LAKE CHARLES, LA (KPLC) - Managing health can be a tedious task for people with diabetes.
Everything from blood sugar to cholesterol require additional monitoring for those with the disease, but one organ needs special attention: the eyes.
People with diabetes are at a higher risk for issues in the eye than those without the disease.
“It’s not just one of those things that’s theoretical,” said Ophthalmologist Margaret Carter. “A lot of people will have problems with diabetic eye [and] diabetes if they have it for many years and it’s uncontrolled.”
Diabetic macular edema and diabetic retinopathy are two conditions that occur. So, optometrists suggest people with Type 1 diabetes have their eyes checked every three to five years.

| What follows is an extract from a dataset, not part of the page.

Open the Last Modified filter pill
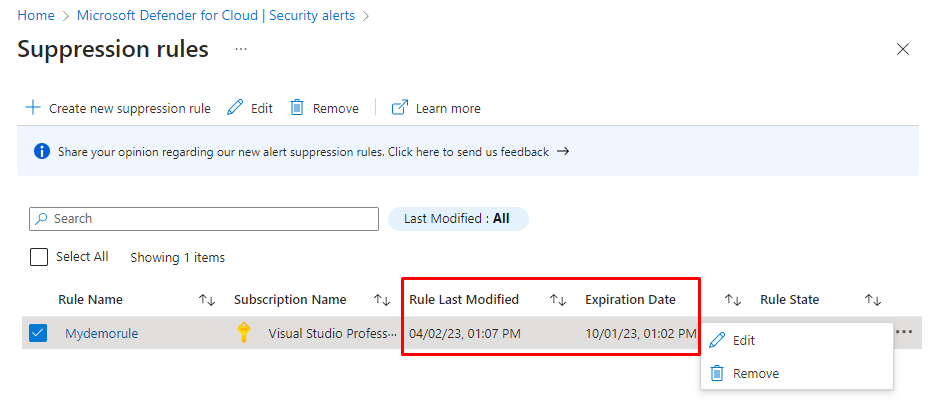The height and width of the screenshot is (414, 935). tap(458, 218)
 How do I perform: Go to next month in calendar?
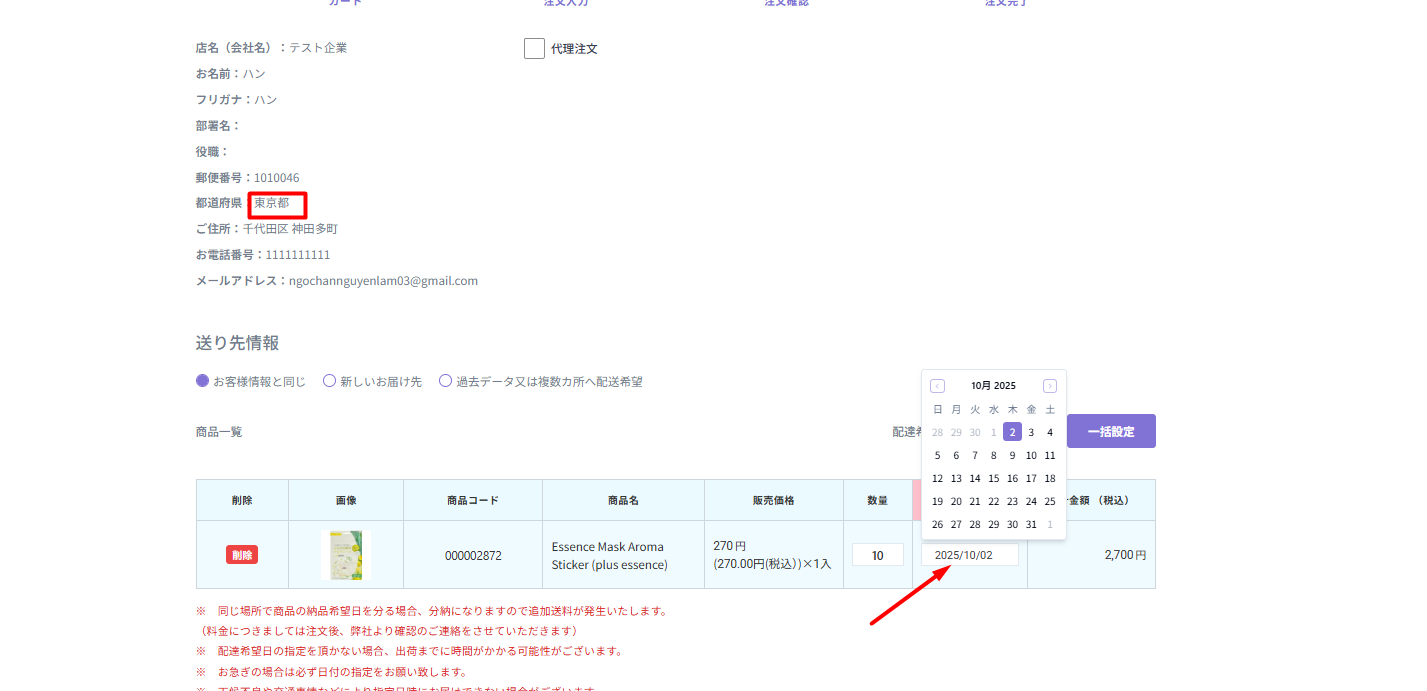[1049, 386]

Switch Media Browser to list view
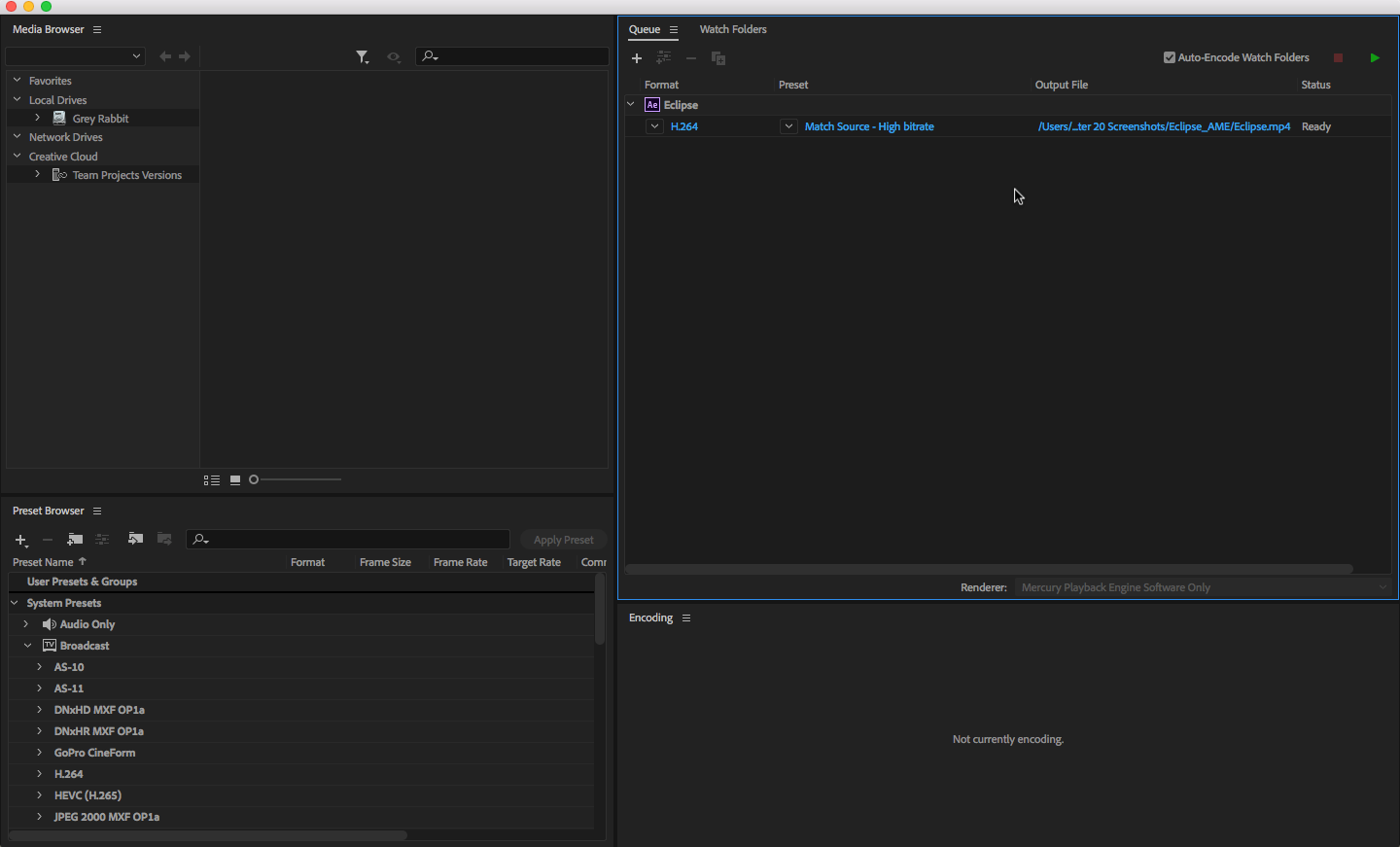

If you’re a Type 2 diabetic, they recommend you have your eyes checked every six months to a year, unless complications arise.
"A full eye exam, vision, eye pressure; look at the front part of the eye, look at the cataract formation, then we dilate. That’s the most important part of the exam—is to make sure they get a dilated exam. Look in the back of the eye, all the structures back there, blood vessels—make sure they’re not bleeding or leaking,” Dr. Carter said.
Closing one eye and looking for blurred vision is one sign something isn’t right. It’s not always something you can feel.
“Blood vessels back there are very small. They’re like the blood vessels in the kidneys and those are the first to be affected by diabetes,” Carter said.
People with diabetes can have cataracts come on faster and secondary glaucoma, so monitoring the eyes is essential to overall health.